La Mercedes è stata l’ultima a presentarsi in conferenza stampa così come da prassi, visto che l’ordine è stabilito dall’inversione del campionato costruttori della scorsa stagione. Lewis Hamilton, munito ovviamente di mascherina è tornato sul discorso riguardante il razzismo e su come la Formula 1 abbia reagito in tal senso. Il campione britannico sembra più focalizzato su questo che sul mondiale che sta per cominciare, ma chiaramente sono solo impressioni che molto probabilmente saranno spazzate via una volta che domani sventolerà finalmente la prima bandiera verde del 2020.

“E’ stato un peccato che per dar vita a tutto questo movimento sia servita un’altra morte di un nero – ha detto Hamilton. Quel video è stata una scintilla, anche per spingere le persone a informarsi e conoscere i fatti. E’ positivo vedere una reazione, anche dalla Formula 1 e dalla Mercedes, anche se non ho sentito parlare a riguardo gli altri team. Io non smetterò di spingere su questo argomento fino a quando non ci sarà un vero cambiamento, e bisogna unire le forze! E’ difficile, ma bisogna riuscirci! Non abbiamo parlato ancora sul fatto di inginocchiarci tutti prima della gara, ma non è questa la mia priorità, vedremo, qualsiasi cosa faremo dovremo essere uniti. Dobbiamo trovare unità in questo sport per quanto riguarda questo tema, dopodiché lotteremo per porre fine alle discriminazioni: non basta un hashtag per poi tornare alla vita di prima, noi che siamo dei privilegiati dobbiamo unire le nostre voci”.

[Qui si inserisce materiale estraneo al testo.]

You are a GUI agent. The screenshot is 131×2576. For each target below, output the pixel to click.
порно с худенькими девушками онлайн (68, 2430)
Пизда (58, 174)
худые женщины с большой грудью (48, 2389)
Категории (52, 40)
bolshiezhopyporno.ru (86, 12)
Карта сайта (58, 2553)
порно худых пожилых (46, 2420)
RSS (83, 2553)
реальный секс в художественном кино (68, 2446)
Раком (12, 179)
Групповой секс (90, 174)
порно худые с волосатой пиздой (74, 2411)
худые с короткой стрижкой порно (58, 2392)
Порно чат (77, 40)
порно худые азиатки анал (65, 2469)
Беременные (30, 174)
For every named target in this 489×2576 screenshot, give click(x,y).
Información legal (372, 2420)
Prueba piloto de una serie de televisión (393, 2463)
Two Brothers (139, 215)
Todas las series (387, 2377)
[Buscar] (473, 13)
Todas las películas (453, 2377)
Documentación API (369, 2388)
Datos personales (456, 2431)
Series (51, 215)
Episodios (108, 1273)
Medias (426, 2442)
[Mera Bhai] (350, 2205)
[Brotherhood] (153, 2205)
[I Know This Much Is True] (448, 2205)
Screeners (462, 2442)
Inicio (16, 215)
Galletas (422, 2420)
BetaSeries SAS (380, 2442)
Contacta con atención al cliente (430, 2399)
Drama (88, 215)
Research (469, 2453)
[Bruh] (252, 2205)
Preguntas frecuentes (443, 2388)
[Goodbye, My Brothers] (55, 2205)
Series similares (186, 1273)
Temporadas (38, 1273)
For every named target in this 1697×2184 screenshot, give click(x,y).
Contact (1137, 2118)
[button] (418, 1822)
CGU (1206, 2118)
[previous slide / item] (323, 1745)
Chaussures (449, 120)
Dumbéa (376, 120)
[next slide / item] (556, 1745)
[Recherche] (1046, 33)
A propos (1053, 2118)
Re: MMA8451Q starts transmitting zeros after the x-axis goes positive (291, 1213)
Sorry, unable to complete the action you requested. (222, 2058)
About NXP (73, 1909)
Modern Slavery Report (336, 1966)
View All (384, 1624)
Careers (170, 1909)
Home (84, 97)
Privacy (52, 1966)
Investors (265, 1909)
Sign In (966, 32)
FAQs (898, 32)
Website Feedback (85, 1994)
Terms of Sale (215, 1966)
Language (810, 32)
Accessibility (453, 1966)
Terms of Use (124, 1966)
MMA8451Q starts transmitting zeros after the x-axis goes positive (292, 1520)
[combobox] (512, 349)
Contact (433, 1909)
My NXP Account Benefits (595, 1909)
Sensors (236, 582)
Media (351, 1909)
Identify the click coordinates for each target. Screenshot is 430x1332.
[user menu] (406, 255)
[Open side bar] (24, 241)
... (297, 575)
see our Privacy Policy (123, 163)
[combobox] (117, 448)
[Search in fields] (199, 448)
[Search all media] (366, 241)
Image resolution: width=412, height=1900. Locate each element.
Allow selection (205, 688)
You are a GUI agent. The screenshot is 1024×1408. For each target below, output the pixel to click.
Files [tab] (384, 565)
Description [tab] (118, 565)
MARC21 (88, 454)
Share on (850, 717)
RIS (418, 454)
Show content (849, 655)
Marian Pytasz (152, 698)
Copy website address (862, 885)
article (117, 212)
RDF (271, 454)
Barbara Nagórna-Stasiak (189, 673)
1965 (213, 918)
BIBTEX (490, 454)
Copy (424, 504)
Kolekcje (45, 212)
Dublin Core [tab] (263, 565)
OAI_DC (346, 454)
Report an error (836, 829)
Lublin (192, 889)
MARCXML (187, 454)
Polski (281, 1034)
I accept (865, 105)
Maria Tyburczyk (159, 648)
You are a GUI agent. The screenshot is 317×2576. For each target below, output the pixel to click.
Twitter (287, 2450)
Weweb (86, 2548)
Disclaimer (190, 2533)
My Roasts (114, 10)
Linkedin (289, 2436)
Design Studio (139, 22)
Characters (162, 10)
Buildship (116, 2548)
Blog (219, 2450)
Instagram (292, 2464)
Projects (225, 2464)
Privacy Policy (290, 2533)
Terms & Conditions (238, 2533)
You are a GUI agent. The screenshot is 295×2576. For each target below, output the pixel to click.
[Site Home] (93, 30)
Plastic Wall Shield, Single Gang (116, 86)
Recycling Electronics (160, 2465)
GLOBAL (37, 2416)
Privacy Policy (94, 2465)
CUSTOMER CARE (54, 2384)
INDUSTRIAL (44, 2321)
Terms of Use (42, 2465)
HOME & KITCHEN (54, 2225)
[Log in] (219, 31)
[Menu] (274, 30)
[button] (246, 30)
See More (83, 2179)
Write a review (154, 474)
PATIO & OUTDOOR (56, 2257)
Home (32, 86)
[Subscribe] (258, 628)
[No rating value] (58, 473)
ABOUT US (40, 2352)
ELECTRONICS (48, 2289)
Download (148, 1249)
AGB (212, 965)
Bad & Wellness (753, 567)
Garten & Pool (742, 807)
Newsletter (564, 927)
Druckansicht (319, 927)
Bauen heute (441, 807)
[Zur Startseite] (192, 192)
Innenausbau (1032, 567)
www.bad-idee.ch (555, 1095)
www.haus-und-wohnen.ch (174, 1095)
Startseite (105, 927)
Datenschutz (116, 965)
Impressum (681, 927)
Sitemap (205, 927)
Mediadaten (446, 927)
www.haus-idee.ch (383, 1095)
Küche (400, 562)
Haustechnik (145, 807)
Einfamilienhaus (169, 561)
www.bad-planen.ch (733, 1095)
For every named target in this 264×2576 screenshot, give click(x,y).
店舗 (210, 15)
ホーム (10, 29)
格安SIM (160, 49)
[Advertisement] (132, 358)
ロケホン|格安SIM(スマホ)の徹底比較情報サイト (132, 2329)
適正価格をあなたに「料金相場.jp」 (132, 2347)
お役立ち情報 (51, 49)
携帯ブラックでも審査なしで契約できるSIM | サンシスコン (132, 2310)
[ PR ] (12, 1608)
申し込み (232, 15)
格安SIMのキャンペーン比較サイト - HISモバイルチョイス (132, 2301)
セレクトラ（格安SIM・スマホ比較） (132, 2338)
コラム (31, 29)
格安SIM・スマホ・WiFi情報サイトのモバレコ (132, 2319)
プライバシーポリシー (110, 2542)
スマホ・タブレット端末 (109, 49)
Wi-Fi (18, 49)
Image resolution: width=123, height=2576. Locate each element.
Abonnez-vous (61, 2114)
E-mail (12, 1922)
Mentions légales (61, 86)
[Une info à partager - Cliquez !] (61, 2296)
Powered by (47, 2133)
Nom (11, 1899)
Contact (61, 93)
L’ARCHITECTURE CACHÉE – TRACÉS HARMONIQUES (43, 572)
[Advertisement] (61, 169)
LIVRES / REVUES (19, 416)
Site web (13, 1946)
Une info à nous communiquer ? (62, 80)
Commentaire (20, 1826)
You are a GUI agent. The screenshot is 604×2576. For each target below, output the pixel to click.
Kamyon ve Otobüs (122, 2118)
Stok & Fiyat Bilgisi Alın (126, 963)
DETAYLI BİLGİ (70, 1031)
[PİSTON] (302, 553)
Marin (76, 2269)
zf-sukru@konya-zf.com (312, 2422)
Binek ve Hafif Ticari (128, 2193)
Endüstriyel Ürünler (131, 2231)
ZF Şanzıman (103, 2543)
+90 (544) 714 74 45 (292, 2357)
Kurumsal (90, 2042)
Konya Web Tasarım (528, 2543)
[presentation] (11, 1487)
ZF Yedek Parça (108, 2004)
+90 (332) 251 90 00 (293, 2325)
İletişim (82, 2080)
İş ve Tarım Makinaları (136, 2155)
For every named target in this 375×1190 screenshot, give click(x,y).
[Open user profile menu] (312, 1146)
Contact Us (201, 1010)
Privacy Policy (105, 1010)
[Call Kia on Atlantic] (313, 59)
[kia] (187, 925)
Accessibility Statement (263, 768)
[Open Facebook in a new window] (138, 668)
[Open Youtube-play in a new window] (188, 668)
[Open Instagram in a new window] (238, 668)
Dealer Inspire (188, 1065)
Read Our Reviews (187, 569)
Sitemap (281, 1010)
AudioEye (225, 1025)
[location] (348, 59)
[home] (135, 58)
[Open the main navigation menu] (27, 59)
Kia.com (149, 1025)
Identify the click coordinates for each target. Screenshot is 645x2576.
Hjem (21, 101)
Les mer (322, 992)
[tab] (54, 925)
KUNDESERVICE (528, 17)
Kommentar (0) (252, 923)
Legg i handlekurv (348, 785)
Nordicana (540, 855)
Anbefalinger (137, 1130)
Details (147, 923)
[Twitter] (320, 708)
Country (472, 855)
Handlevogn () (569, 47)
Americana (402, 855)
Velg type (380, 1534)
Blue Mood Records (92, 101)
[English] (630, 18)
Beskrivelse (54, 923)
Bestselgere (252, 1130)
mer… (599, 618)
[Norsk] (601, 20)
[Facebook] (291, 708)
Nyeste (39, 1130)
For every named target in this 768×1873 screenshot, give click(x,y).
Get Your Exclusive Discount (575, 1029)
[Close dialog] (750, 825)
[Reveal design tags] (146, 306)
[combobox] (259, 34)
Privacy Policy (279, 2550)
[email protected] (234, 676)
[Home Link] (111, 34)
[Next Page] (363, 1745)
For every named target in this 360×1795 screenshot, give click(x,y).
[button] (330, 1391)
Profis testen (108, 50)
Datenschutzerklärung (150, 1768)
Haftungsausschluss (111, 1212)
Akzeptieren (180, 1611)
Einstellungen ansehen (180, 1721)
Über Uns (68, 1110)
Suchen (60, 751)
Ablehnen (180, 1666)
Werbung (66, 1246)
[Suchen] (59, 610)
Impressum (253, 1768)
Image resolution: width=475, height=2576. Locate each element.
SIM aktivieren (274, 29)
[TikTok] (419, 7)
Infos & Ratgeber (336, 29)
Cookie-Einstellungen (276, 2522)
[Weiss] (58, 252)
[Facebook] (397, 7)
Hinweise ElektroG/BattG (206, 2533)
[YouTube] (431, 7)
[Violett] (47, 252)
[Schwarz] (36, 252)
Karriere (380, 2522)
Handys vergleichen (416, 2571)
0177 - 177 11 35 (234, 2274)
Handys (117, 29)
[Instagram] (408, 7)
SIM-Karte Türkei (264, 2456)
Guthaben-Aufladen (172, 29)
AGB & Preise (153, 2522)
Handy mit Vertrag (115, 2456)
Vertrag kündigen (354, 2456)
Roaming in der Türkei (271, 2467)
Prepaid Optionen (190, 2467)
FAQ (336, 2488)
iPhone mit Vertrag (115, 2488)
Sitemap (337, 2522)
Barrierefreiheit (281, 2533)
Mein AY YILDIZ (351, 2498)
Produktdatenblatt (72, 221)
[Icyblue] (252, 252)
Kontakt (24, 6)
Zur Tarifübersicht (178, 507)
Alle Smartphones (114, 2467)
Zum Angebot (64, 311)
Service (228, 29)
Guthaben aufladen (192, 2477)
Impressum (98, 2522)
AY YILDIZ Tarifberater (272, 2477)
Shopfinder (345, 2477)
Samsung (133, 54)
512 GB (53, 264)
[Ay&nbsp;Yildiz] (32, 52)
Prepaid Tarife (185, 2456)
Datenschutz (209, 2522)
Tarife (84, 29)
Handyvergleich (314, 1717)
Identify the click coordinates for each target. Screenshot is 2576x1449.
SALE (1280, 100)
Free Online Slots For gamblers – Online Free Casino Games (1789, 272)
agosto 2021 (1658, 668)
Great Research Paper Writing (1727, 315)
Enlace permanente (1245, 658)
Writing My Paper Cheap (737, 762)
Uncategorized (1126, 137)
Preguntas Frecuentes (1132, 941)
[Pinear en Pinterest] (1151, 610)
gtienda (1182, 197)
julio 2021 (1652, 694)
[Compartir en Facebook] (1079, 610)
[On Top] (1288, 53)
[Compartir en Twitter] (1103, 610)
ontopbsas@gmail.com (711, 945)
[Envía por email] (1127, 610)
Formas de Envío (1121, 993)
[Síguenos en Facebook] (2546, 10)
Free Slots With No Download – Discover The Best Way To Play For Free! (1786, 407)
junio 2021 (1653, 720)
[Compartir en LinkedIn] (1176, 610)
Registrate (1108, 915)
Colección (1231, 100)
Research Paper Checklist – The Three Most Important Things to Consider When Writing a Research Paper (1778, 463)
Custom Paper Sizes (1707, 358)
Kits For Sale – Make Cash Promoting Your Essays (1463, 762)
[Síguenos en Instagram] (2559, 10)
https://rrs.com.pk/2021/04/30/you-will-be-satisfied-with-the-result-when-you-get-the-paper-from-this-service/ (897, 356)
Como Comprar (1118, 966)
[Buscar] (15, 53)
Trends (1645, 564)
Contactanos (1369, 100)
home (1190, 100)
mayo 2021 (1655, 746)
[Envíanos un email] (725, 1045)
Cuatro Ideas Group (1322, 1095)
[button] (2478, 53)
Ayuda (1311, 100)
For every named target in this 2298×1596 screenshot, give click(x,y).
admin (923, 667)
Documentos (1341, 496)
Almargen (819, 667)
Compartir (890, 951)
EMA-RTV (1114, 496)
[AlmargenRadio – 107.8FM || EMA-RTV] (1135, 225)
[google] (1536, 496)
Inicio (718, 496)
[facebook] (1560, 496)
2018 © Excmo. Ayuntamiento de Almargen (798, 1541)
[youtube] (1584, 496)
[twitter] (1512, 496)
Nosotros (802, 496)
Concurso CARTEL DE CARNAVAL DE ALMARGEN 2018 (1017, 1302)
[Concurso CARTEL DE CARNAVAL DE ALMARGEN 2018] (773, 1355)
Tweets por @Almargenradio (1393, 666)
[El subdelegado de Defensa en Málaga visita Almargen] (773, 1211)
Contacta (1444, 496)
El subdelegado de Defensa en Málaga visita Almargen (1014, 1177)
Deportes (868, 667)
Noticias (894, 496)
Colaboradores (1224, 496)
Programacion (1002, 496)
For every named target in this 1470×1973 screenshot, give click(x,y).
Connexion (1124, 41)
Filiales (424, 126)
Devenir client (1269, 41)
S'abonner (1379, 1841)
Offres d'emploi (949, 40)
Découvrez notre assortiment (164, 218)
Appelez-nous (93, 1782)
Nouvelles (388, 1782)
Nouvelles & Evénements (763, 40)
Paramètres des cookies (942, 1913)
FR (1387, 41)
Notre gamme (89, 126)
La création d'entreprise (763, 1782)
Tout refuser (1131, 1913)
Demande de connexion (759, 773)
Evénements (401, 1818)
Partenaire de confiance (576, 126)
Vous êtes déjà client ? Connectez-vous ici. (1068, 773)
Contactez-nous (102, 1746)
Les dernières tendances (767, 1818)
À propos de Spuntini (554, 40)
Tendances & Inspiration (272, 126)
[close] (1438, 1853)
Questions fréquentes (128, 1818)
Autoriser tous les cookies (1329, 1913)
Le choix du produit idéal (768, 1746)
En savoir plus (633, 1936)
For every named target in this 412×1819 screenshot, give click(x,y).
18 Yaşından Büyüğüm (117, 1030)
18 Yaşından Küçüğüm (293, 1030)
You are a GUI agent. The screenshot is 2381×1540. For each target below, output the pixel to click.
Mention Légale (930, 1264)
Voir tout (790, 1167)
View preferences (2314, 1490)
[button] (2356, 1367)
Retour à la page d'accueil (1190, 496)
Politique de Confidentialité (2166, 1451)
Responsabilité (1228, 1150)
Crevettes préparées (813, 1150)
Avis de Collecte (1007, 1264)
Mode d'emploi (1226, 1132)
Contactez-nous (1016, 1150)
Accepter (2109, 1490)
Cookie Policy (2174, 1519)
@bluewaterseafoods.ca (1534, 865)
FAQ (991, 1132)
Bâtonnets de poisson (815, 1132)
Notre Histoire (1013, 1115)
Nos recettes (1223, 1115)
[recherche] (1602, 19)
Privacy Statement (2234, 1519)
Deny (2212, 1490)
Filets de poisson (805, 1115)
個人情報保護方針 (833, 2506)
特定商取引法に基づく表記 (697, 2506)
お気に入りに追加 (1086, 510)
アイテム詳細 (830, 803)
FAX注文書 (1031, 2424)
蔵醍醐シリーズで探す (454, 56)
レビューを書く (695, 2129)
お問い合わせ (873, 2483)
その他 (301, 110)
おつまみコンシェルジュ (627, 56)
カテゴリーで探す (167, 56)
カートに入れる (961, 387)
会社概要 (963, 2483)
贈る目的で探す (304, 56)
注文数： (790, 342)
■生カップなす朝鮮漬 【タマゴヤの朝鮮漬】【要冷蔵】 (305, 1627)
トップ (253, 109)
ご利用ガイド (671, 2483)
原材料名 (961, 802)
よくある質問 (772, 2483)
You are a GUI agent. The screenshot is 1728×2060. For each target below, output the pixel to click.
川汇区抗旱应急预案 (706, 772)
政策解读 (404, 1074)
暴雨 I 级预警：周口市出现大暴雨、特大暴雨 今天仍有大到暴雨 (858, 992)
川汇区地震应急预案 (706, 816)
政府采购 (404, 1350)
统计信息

Poi qualche dichiarazione in merito anche alla stagione che sta per cominciare: “Sarà una maratona quest’anno, un po’ come in passato in effetti. Anche se le gare saranno tutte ravvicinate e nel breve periodo, avremo una pressione diversa e sarà bello tornare a gareggiare. La Formula 1 ha lavorato bene per garantire la sicurezza, tra mascherine e test. E’ stato fatto tutto ciò che era necessario per tornare: ho insistito affinché le mascherine non fossero di carta così da aumentare l’inquinamento negli oceani”.